The numerical fingerprint of meaning. Every 'AI search' and 'AI that understands your data' pitch runs on this — and most vendors use the same off-the-shelf model you could buy yourself.

Data & Infrastructure

The Technical Definition

An embedding is a list of numbers — typically 768, 1536, or 3072 of them — that represents the meaning of a piece of text, an image, or any other input. The model converts “customer churn analysis” into a long vector of decimals, and converts “why are clients leaving” into a different but mathematically similar vector. Distance between vectors equals similarity in meaning.

This is how machines compare meaning instead of comparing keywords. It’s the math underneath semantic search, RAG, recommendations, clustering, and “AI that understands your documents.”

What This Actually Means for Your Business

Every vendor pitching AI search, AI knowledge management, or AI customer support is using embeddings under the hood. When they say their system “understands the intent behind your customer’s question,” what’s actually happening is: the customer’s question gets converted to an embedding, your knowledge base was already converted to embeddings, and the system returns the closest matches by mathematical distance.

That’s it. That’s the magic.

Here’s what vendors won’t volunteer: most of them are using the same three or four embedding models everyone else uses. OpenAI’s text-embedding-3, Cohere’s embed-v3, Voyage’s models, or an open-source option like BGE or E5. The model that turns your text into numbers is almost certainly not proprietary. It’s an API call costing fractions of a cent.

The differentiation isn’t the embedding model. It’s what you embed, how you chunk your documents before embedding them, how you store the vectors, and how you retrieve them. Those are content decisions and engineering decisions — not AI decisions.

The cost trap nobody warns you about: embeddings have to be regenerated whenever you change models, change chunking strategy, or update your documents. If you’ve embedded ten million chunks and the vendor announces a better model, re-embedding everything costs real money and real time. Some companies are sitting on embedding pipelines they’re afraid to upgrade because the migration would take weeks.

Reality Check

What the vendor says: “Our proprietary embedding model captures the unique semantics of your industry.”

What that means in practice: They’re calling OpenAI’s API like everyone else, possibly with a thin fine-tuning layer on top. The “industry-specific” part is usually prompt engineering and document curation. Ask them to name the base model. If they hedge, that’s your answer.

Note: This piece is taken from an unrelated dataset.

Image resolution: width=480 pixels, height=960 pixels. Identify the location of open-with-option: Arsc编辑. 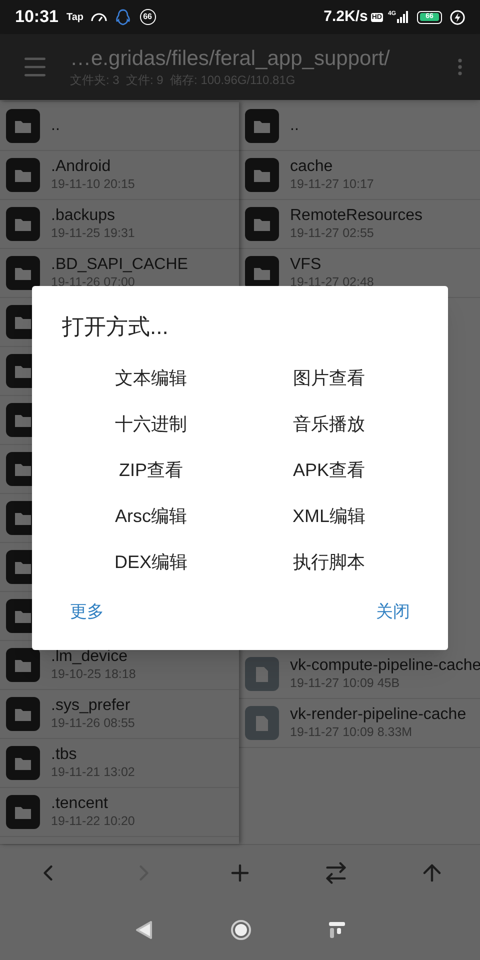
(151, 516).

What Operators Actually Do

The teams getting real value from embeddings start with the unsexy questions. What documents are worth embedding in the first place? How do we chunk a 200-page policy manual so retrieval returns useful passages instead of fragments? Do we embed the document and the title separately? Do we embed metadata alongside content?

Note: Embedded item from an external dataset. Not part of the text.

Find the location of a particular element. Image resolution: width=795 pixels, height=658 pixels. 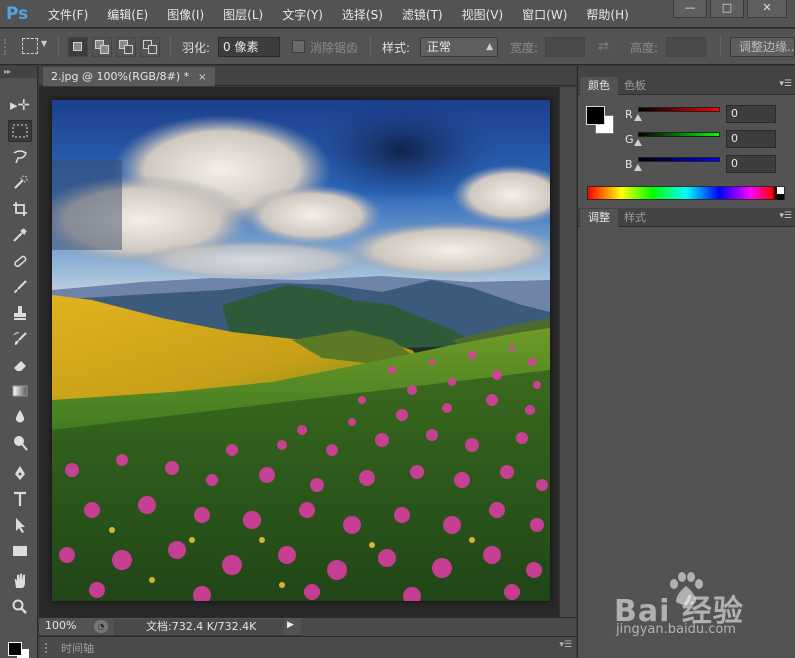

channel-g-slider is located at coordinates (679, 134).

These decisions matter ten times more than which embedding model you pick. A great embedding model on badly chunked documents returns garbage. A mediocre embedding model on well-structured chunks returns useful results.

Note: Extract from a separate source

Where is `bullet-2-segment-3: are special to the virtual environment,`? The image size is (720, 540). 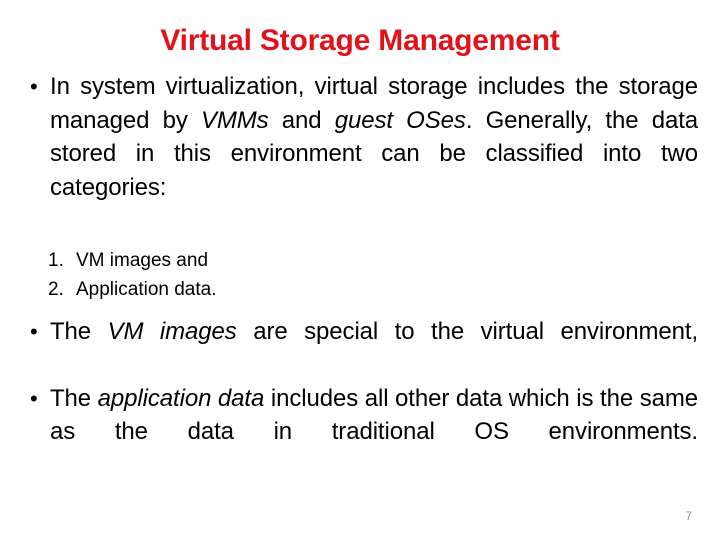
bullet-2-segment-3: are special to the virtual environment, is located at coordinates (468, 331).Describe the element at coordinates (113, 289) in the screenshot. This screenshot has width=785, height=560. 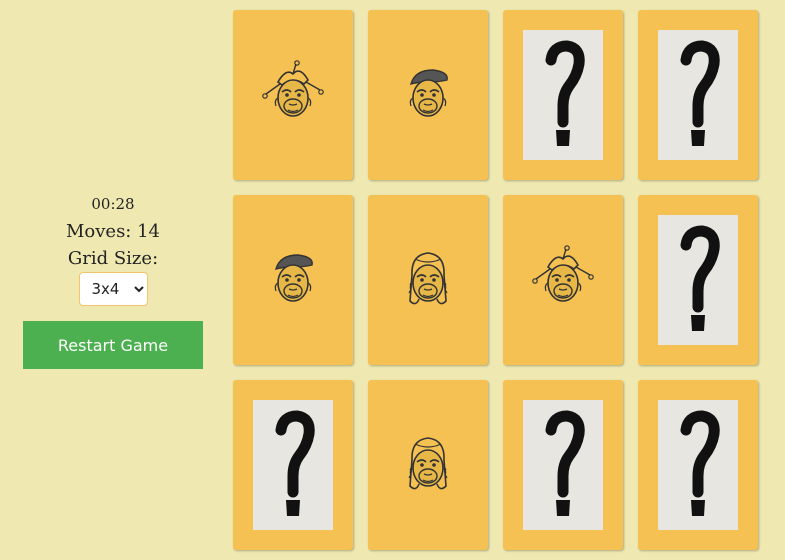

Smart teams also benchmark before they commit. They take 50 real queries from their actual users, run them through three different embedding models, and measure which one returns the right document in the top 5 results. The winner is rarely the most expensive one. Sometimes the cheapest open-source model wins for a specific domain because it was trained on similar text.

The Questions to Ask

  1. What embedding model is actually generating these vectors? If they can’t name it (text-embedding-3-large, embed-multilingual-v3, BGE-M3, etc.), they’re either hiding it or don’t know. Either is a problem.

  2. What’s the cost and time to re-embed everything if we switch models? The lock-in isn’t the model — it’s the millions of vectors already sitting in your database tied to a specific embedding format.

  3. How are documents chunked before embedding? Fixed-size chunks, semantic chunks, or sentence-level? This decision determines whether retrieval returns useful context or random fragments. It’s the most important call in the whole system, and it has nothing to do with AI.